Could you verify on the Fleet -> Settings -> Output that the "default" is really pointing to the Elasticsearch DB you're assuming your Endpoint should talk to?

Wait a second Fleet server: https://localhost ?? Are you sure the Elastic Agent is able to talk to the Fleet/stack? What is the output of "C:\Program Files\Elastic\Agent\elastic-agent.exe" status, and does it show the expected policy with inspect command?

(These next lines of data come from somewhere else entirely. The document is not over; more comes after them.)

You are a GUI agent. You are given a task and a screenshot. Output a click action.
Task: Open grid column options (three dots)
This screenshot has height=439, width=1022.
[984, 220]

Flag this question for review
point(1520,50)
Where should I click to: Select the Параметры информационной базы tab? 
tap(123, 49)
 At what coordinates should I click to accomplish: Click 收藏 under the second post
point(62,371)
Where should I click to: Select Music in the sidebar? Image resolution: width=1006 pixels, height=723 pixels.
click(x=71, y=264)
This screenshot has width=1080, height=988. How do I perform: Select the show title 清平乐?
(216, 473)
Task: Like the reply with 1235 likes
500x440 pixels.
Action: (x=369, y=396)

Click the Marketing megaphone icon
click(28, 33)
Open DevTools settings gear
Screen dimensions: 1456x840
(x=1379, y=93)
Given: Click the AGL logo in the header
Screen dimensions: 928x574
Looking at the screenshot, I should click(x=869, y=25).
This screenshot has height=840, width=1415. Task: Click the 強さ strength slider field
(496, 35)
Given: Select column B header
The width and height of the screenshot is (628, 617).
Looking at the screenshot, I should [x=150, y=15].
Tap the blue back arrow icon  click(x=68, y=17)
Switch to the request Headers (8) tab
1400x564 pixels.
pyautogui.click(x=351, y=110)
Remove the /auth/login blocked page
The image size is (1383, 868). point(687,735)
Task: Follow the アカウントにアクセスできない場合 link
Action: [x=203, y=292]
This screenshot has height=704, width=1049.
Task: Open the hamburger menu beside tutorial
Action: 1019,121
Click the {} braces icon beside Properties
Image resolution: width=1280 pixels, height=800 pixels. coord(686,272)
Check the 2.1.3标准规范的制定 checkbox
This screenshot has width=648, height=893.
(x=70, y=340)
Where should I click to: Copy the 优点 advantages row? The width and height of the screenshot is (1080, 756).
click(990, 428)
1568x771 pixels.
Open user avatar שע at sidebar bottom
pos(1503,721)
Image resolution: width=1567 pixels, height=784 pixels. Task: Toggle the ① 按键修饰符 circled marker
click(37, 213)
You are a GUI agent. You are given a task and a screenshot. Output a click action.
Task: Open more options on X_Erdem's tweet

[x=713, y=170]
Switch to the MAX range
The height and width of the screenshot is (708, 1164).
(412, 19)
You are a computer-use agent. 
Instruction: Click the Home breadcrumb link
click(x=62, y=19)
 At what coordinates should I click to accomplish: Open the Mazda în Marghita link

I followed a video to set up these ,


And I suddenly found the agent in offline too , I think I messed up
but I have a snapshot which can back the initial state , which is the first post state with SSH remote key was not OK [SSL certificate problem: self signed certificate in certificate chain]"

10:59:18.008
elastic_agent
[elastic_agent][error] Unit state changed fleet-server-default-fleet-server-fleet_server-930b7b7a-1fea-43e2-89fe-004196af7437 (STARTING->FAILED): Error - could not start the HTTP server for the API: failed to listen on the named pipe \\.\pipe\UwGGXFL1il700DVAc6q-T-1Z9J1UjGMU.sock: open \\.\pipe\UwGGXFL1il700DVAc6q-T-1Z9J1UjGMU.sock: Access is denied.
10:59:20.309
elastic_agent
[elastic_agent][info] Unit state changed fleet-server-default-fleet-server-fleet_server-930b7b7a-1fea-43e2-89fe-004196af7437 (FAILED->STARTING): Starting
10:59:20.309
elastic_agent
[elastic_agent][info] Unit state changed fleet-server-default (FAILED->STARTING): Starting
10:59:20.422
elastic_agent
[elastic_agent][error] Unit state changed fleet-server-default-fleet-server-fleet_server-930b7b7a-1fea-43e2-89fe-004196af7437 (STARTING->FAILED): Error - could not start the HTTP server for the API: failed to listen on the named pipe \\.\pipe\UwGGXFL1il700DVAc6q-T-1Z9J1UjGMU.sock: open \\.\pipe\UwGGXFL1il700DVAc6q-T-1Z9J1UjGMU.sock: Access is denied.
10:59:20.422
elastic_agent
[elastic_agent][error] Unit state changed fleet-server-default (STARTING->FAILED): Error - could not start the HTTP server for the API: failed to listen on the named pipe \\.\pipe\UwGGXFL1il700DVAc6q-T-1Z9J1UjGMU.sock: open \\.\pipe\UwGGXFL1il700DVAc6q-T-1Z9J1UjGMU.sock: Access is denied.
10:59:22.413
elastic_agent
[elastic_agent][info] Unit state changed fleet-server-default-fleet-server-fleet_server-930b7b7a-1fea-43e2-89fe-004196af7437 (FAILED->STARTING): Starting
10:59:22.413
elastic_agent
[elastic_agent][info] Unit state changed fleet-server-default (FAILED->STARTING): Starting
10:59:22.453
elastic_agent
[elastic_agent][error] Unit state changed fleet-server-default-fleet-server-fleet_server-930b7b7a-1fea-43e2-89fe-004196af7437 (STARTING->FAILED): Error - could not start the HTTP server for the API: failed to listen on the named pipe \\.\pipe\UwGGXFL1il700DVAc6q-T-1Z9J1UjGMU.sock: open \\.\pipe\UwGGXFL1il700DVAc6q-T-1Z9J1UjGMU.sock: Access is denied.
10:59:22.453
elastic_agent
[elastic_agent][error] Unit state changed fleet-server-default (STARTING->FAILED): Error - could not start the HTTP server for the API: failed to listen on the named pipe \\.\pipe\UwGGXFL1il700DVAc6q-T-1Z9J1UjGMU.sock: open \\.\pipe\UwGGXFL1il700DVAc6q-T-1Z9J1UjGMU.sock: Access is denied.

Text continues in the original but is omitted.